森の中 3(ルキアスティ視点)
とある仕事を終えて、私は森から街に向かっていた。
すると、一緒にいた部下二人が、クマモドキという魔物がいることに気づいた。
異様に長い爪を持っている魔物だが、それほど強くはない。
距離も十分にあるので安心するが・・・
動きが遅い?
クマモドキは獲物にゆっくりと近づくことが多い。
ゆっくり近づくことで相手を油断させた後、爪が届く距離になった瞬間に仕留めるからだ。
何かいるのか?と思い確認すると、二人の子どもがクマモドキのターゲットになっていた。

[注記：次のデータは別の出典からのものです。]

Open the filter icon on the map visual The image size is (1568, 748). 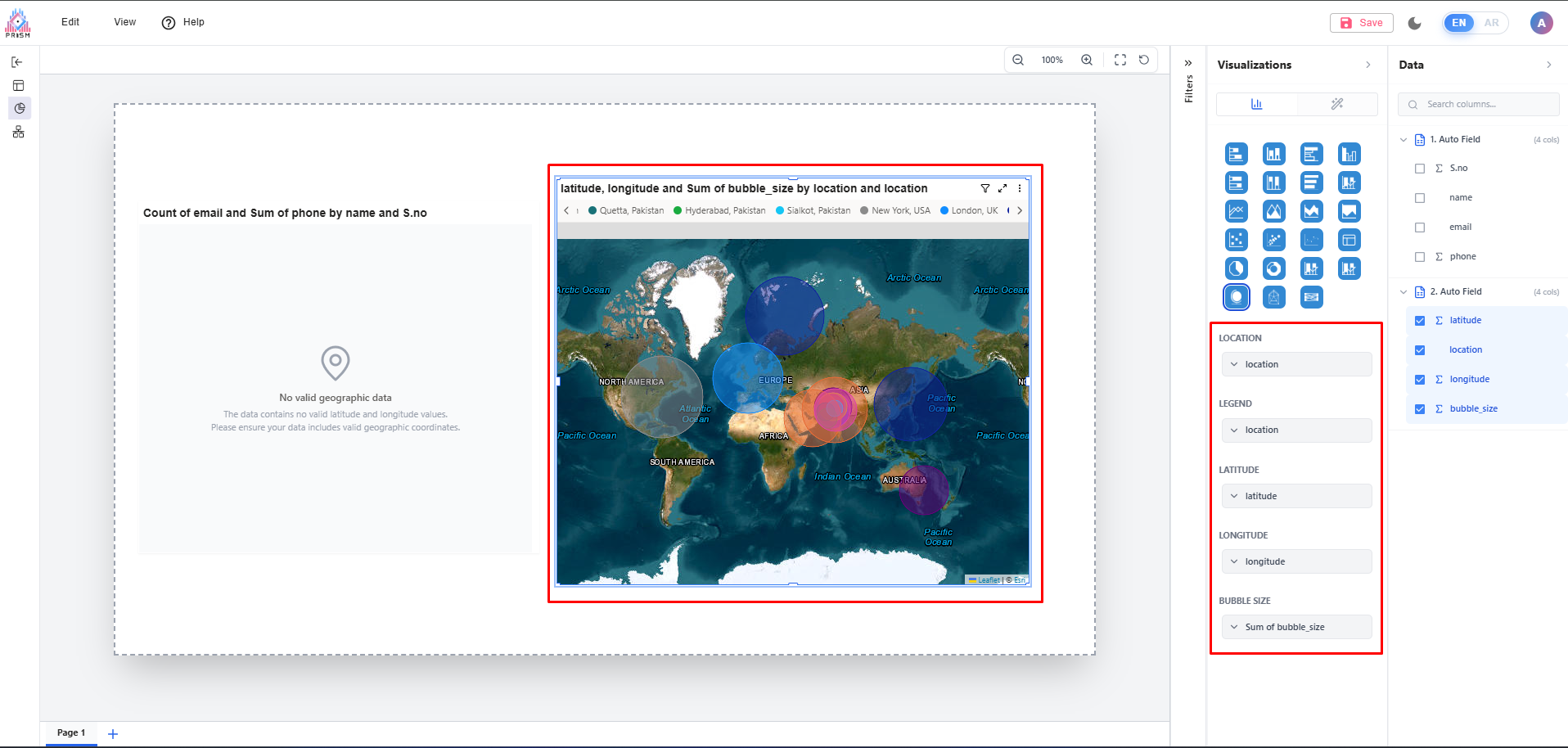(985, 188)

「クマモドキが子どもたちを狙っている!すぐに背後から倒してくれ!」
急いで指示を出すと、部下たちはクマモドキの背後に移動し、そのまま倒した。
あとはあの子たちが無事か確認しなければ。
そう思い子どもたちの方に行くと、幸いなことに怪我はしていなかった。
きちんと会話もできる。(セイはかなり警戒していたが。)
そして、子ども+猫という見た目が可愛すぎる。
モエがセイの後ろから顔を出したときは、可愛さのあまり言葉を失った。
上目遣いは反則だろう。
そう思ったところで、この子たちの親がいないことに気づく。
セイとモエが言うには、親の居場所どころか、お互いの名前以外は分からないらしい。
うーん、親は探すとしても、このまま二人を引き取りたい。
しかし、一人暮らしで家を空けがちだからな・・・。
とりあえず、今は森を出るか。
「とりあえず森を出よう。ここは魔物が出るから危険だ。私も部下も君たちを傷つけないから、一緒に来てくれるか?」
セイとモエはすぐに頷いてくれた。
さらに、「よろしくお願いします」と言って頭まで下げてくる。
良い子すぎないか?!と思ってから、いやそれだけではないなと思う。
この子たちは嫌われないように必死なのだろう。
ここで見捨てられたら、再び魔物に狙われるかもしれない。
最悪の場合、命を落とすだろう。
そんな状況で子どもが二人、しかも記憶がない状態で過ごす恐怖は計り知れない。
セイとモエの立場を想像し、思わず目に涙が浮かぶ。
そうだ、このまま自分が信頼できる人に、そして自分が会いに行きやすいところに二人を託そう。
セイとモエには幸せに暮らしてほしいし、そんな二人を見て私も癒やされたい・・・。
そう考え、後ろにいる部下たちに指示を出す。
「お前たちは本部に戻って報告書を作成するように。私はこの子たちと一緒にギルベルの屋敷に行く。」
「え!隊長だけずるいです!」
「俺らも一緒にいたいです!」
いや気持ちは分かるが、子どもより言うことを聞かないとはどういうことだ。
「それなら、お前たちの上着を二人に着せるか?見ての通り、二人は薄着だ。上着を着せれば、二人は防寒できて、お前らはあの子たちの可愛い姿を見れる。それでも不満があるならこのことをお」
「「分かりました!!」」
そう言うと、部下たちはすぐに上着を着せ始めた。
予想通り、大きな服に包まれる二人は可愛い。
セイとモエはびっくりしているが、尻尾に喜びが表れているから、不快ではないのだろう。
「ありがとうございます・・・。」
二人がお礼を言うと、部下たちは胸を押さえて蹲った。
「大丈夫か?」
「すみません隊長、身体は大丈夫ですが心に強烈なダ」
「大丈夫だな。森を出るぞ。」
「待ってくださいよ隊長!ただでさえ可愛いのに、こんな純粋な顔でお礼を言うのは反則です!それに・・・」
分かったから、早くギルベルの屋敷に向かわせてくれ。
そう思いながら、私はセイとモエを抱えて歩き出した。